=== Text section ===

The rule.
Article 88 of Regulation (EU) 2023/1114 governs marketing communications relating to a public offer or to admission of crypto-assets to trading. The headline obligation is in paragraphs (1) and (2):
“Any marketing communications relating to a public offer of a crypto-asset other than an asset-referenced token or an e-money token, or to the admission to trading of such a crypto-asset, shall comply with all of the following requirements:
(a) the marketing communications are clearly identifiable as such;
(b) the information in the marketing communications is fair, clear and not misleading;
(c) the information in the marketing communications is consistent with the information in the crypto-asset white paper, where such a crypto-asset white paper is required …”
Parallel obligations apply under Article 29 (asset-referenced tokens) and Article 53 (e-money tokens). The standard is identical: clear, fair, not misleading, consistent with the whitepaper, and identifiable as marketing.
What it requires.
Four operational obligations, in plain language.
Identifiable as marketing. A page, ad, post, or video that promotes a crypto-asset has to be recognisable as a marketing communication. The form matters: an op-ed-styled page that fails to disclose its commercial intent is non-compliant.

===

> _Prompt 1_
Say whether each statement agrees with the passage on crypto-asset marketing rules, answering yes or no and quoting the words of the passage that decide it. (a) Article 88 belongs to Regulation (EU) 2023/1114. (b) Article 53 sets the parallel obligations for asset-referenced tokens. (c) The passage describes five operational obligations.

=== Dataset extract ===

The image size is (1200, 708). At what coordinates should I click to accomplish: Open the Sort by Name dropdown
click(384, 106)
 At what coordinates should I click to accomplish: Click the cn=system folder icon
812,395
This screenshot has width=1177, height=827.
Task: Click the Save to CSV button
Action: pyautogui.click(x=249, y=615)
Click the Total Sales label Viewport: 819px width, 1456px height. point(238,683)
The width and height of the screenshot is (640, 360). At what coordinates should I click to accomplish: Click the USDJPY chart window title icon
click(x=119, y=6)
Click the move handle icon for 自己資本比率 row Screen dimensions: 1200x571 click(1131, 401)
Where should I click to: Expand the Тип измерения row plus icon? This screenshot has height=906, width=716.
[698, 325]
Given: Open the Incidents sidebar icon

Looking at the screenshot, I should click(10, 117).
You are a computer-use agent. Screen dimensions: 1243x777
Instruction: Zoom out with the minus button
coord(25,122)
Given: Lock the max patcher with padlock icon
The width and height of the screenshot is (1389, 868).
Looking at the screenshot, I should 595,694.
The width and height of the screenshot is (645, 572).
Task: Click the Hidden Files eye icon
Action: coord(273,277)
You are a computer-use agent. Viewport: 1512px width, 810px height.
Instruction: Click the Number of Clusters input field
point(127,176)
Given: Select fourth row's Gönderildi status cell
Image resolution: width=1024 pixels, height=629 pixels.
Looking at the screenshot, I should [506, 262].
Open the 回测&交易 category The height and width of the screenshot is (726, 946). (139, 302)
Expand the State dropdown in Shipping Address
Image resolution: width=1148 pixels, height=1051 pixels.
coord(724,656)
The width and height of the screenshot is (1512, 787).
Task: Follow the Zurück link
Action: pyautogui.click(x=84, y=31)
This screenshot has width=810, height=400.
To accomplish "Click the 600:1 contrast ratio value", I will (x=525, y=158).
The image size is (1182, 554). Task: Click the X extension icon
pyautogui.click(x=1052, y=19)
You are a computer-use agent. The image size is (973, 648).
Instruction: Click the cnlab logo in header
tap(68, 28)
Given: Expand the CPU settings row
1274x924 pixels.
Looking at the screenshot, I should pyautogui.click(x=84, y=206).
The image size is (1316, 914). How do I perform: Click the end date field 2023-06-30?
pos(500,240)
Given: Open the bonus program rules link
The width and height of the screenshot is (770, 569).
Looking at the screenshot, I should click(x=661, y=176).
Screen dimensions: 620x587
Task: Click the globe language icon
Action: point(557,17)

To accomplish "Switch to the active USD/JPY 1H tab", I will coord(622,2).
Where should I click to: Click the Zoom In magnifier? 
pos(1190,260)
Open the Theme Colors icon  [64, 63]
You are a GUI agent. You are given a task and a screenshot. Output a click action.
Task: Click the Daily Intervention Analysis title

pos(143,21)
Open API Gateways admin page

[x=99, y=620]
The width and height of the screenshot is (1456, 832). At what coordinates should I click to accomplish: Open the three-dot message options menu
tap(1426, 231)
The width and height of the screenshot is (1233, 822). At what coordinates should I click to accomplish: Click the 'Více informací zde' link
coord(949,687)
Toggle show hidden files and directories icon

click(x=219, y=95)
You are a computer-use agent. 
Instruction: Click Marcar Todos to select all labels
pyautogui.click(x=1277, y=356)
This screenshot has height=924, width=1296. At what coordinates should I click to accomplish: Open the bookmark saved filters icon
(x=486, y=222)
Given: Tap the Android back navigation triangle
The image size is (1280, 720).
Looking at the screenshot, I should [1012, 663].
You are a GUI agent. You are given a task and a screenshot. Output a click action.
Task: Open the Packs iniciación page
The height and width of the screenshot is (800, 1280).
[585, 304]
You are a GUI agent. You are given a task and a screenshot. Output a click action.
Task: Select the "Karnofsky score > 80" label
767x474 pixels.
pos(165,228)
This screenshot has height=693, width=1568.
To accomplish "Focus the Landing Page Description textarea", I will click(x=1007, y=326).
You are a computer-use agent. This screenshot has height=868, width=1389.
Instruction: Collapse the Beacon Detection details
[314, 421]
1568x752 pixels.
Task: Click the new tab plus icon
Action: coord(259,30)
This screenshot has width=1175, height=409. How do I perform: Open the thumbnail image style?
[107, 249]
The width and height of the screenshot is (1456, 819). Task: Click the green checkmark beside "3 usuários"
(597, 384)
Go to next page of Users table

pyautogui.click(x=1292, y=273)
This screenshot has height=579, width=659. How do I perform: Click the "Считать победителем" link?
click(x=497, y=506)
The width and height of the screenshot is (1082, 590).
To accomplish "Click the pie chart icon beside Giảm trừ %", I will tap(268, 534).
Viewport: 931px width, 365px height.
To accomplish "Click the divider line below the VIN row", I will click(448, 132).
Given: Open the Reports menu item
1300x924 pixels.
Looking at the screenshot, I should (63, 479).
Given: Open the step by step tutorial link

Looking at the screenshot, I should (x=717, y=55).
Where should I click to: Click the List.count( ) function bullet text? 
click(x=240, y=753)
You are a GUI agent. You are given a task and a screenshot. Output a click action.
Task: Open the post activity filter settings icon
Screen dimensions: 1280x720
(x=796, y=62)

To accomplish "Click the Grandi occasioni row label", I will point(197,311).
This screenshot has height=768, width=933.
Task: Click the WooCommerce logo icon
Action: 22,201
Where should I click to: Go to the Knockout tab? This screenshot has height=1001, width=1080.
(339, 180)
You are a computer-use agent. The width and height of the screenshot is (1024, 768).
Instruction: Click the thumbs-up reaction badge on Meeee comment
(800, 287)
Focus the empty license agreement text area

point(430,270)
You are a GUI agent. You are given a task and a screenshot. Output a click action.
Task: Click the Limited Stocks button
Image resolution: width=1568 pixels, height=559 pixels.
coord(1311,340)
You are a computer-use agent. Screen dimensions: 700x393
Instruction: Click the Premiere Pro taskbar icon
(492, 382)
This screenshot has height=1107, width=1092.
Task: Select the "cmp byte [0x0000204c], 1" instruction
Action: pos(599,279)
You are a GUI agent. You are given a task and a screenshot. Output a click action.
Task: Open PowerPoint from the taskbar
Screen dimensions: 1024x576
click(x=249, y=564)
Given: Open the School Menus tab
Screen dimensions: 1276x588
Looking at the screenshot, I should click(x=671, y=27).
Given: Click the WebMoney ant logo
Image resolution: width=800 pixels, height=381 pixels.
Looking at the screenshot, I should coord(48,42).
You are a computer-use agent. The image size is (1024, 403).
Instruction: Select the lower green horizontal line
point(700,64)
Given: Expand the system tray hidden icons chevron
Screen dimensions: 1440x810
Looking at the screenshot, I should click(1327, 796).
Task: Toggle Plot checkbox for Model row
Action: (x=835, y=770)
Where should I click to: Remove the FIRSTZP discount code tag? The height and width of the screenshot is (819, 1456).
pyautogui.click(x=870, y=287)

===

> _Prompt 2_
Please pick out every row that contains the string "logo", copying each of those rows in full.

> _Complete answer 1_
(a) Yes: "Article 88 of Regulation (EU) 2023/1114 governs marketing communications relating to a public offer or to admission of crypto-assets to trading."
(b) No: "Article 29 (asset-referenced tokens) and Article 53 (e-money tokens)"
(c) No: "Four operational obligations, in plain language."

> _Complete answer 2_
Instruction: Click the cnlab logo in header
Task: Click the WooCommerce logo icon
Given: Click the WebMoney ant logo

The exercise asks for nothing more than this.